Why Portfolio Evaluation Is Different for Remote Hires
For in-office hires, a portfolio is supplementary to an interview. For remote hires, the portfolio is often the most verifiable evidence of what the candidate can actually do - more reliable than interview performance, which can be rehearsed, and more objective than reference checks, which are filtered.
A strong portfolio evaluation takes 20-30 minutes per candidate and prevents the most common expensive mistake in remote hiring: paying for 90 days of onboarding before discovering the candidate's actual skill level doesn't match their claimed experience.
The Portfolio Evaluation Checklist
Step 1: Live production URLs (5-10 minutes)
Ask for 3-5 live URLs of work the candidate built or contributed to significantly. Open each one.
Check:
- Is it actually live and functional? A portfolio full of 404s or "under maintenance" pages is a red flag.
- Does the performance suggest professional development? (PageSpeed Insights gives a fast read.)
- What can you see in the browser developer tools? Network tab reveals: what technologies they used (Next.js server responses, REST or GraphQL API calls, authentication headers), whether there's error handling, and whether the code is minified/optimized (production build) or raw (dev mode).
A candidate who has shipped production applications that real users depend on is meaningfully more reliable than one with only personal projects.
Step 2: GitHub profile (10 minutes)
Visit their GitHub profile directly. Check:
Commit history heatmap. A genuine developer has commits across 50+ weeks per year. A developer who built something 2 weeks before applying has a spike pattern. These are visually distinct and immediately obvious.
Code quality in public repos. Open their most recently active non-tutorial repository. Read 200 lines of code. Are functions meaningful? Is there structure? Any comments? Any tests? This takes 5 minutes and tells you more than a 30-minute interview.
Contribution to external repos. Check the "Contributions" tab - do they have merged PRs to other repositories? This reveals real code review experience and the ability to work within someone else's codebase conventions.
Step 3: Implementation interview (10 minutes)
For 2-3 portfolio items, ask:
- "What was the hardest technical problem you solved in this project?"
- "What would you do differently if you built it today?"
- "How does [specific feature] work at the implementation level?"
A developer who built something can answer these with specificity and appropriate nuance. A developer who listed someone else's work cannot - the answers become vague and non-specific quickly.
Portfolio Red Flags at a Glance
| Signal | What It Means |
|---|---|
| All tutorial project names (TodoMVC, WeatherApp, etc.) | No original problem-solving experience |
| GitHub commit spike 2 weeks before applying | Created GitHub account for job search |
| Production URLs return 404 | Never maintained or never deployed |
| Can't explain implementation of own project | Listed someone else's work |
| No tests anywhere across any project | Does not test habitually |
| All repos private, no take-home offered | Cannot verify claims |
| Repos all in same technology from 1 course | Narrow training, not diverse experience |
Get candidates with verified portfolios from F5's screening process or see how F5 vets candidates before the shortlist.
Frequently Asked Questions
What should I look for in a remote developer's portfolio?
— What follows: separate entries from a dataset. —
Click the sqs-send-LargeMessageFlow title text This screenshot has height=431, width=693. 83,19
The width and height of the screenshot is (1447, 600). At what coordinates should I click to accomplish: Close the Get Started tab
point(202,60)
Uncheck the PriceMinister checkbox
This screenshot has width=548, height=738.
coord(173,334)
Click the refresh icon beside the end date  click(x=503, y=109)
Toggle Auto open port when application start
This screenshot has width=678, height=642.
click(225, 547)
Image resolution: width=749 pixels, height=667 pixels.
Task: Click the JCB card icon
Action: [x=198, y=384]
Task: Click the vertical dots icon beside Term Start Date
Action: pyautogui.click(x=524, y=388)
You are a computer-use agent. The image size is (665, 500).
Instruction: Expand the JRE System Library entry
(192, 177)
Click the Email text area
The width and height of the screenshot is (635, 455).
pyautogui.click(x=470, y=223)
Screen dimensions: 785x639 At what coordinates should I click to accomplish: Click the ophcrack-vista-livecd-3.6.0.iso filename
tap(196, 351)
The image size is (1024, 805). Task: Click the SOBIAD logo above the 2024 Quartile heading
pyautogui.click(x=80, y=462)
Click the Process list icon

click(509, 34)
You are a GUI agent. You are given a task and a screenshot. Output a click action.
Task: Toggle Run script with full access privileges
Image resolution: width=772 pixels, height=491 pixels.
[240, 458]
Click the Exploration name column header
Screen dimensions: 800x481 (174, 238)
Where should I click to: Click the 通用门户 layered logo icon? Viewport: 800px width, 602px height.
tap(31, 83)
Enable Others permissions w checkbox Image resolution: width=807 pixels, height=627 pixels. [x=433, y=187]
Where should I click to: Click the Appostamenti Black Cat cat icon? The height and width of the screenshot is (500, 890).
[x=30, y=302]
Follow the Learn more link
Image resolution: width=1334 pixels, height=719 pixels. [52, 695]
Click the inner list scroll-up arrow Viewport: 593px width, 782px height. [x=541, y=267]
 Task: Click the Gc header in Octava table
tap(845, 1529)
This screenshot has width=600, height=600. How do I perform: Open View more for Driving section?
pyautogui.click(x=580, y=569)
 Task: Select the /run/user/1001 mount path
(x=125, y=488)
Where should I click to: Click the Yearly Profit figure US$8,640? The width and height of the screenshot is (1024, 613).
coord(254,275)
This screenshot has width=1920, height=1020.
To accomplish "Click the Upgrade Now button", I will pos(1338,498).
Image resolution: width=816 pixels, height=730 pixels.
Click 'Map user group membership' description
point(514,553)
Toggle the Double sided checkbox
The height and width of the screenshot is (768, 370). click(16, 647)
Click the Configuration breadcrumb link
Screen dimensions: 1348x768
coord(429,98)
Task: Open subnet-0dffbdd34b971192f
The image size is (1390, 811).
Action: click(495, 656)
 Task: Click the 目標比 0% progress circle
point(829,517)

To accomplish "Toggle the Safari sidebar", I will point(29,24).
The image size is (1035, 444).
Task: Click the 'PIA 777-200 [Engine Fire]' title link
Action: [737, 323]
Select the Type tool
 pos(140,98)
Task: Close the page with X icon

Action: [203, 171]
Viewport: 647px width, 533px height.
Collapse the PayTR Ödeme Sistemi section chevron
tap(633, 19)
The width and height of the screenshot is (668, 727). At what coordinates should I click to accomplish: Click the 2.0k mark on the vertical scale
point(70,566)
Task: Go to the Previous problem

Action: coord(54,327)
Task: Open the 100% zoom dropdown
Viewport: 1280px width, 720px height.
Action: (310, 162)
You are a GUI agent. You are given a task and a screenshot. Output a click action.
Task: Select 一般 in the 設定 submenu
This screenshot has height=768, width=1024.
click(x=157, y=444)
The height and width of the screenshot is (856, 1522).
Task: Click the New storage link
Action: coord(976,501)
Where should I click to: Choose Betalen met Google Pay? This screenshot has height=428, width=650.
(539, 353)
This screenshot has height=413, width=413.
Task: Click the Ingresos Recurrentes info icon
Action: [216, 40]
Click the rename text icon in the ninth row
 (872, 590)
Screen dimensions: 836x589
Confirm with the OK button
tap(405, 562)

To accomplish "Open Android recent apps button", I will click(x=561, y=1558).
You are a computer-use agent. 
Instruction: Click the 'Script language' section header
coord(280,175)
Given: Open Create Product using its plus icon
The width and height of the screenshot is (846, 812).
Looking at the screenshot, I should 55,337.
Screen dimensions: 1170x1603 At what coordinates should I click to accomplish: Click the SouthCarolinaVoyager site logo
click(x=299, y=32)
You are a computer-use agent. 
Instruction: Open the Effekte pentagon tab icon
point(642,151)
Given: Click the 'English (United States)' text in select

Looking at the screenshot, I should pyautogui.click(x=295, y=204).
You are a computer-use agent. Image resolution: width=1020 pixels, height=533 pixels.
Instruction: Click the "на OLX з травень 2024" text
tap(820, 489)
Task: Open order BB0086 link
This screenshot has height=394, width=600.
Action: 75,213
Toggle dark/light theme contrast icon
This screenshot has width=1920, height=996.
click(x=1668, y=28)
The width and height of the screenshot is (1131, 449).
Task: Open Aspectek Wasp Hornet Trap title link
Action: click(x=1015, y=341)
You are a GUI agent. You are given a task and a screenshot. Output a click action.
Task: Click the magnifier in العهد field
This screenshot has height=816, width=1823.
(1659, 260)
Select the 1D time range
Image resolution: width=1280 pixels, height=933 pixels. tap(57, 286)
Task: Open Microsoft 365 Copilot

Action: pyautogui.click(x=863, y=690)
Live production URLs with real users, consistent GitHub commit history over 18+ months, and the ability to discuss implementation details of their own work.
How do I evaluate a developer's GitHub profile? Commit consistency over time (not a spike), code quality in public repos (read 200 lines), and contributions to external repos (PRs to other projects).
How do I verify a developer actually built what they claim? Ask specific implementation questions: "What was the hardest technical problem?" and "What would you do differently?" Genuine builders answer with specificity; those who listed others' work cannot.
What are the signs of a weak developer portfolio? Tutorial projects, single-spike GitHub history, 404 production URLs, inability to discuss implementation, and no tests across any project.
What makes a strong developer portfolio? Live production applications with real users, 18+ months of consistent commits, at least one non-trivial technical problem solved, and PR participation in external repos.
How does F5 evaluate portfolios? Reviews 3-5 examples, visits live URLs, checks GitHub quality and history, asks specific implementation questions. Candidates who can't discuss their portfolio in detail are not presented.
Should I always ask for a GitHub profile? Yes, for technical roles. Treat no public code presence the same as a designer with no portfolio - claims are unverifiable.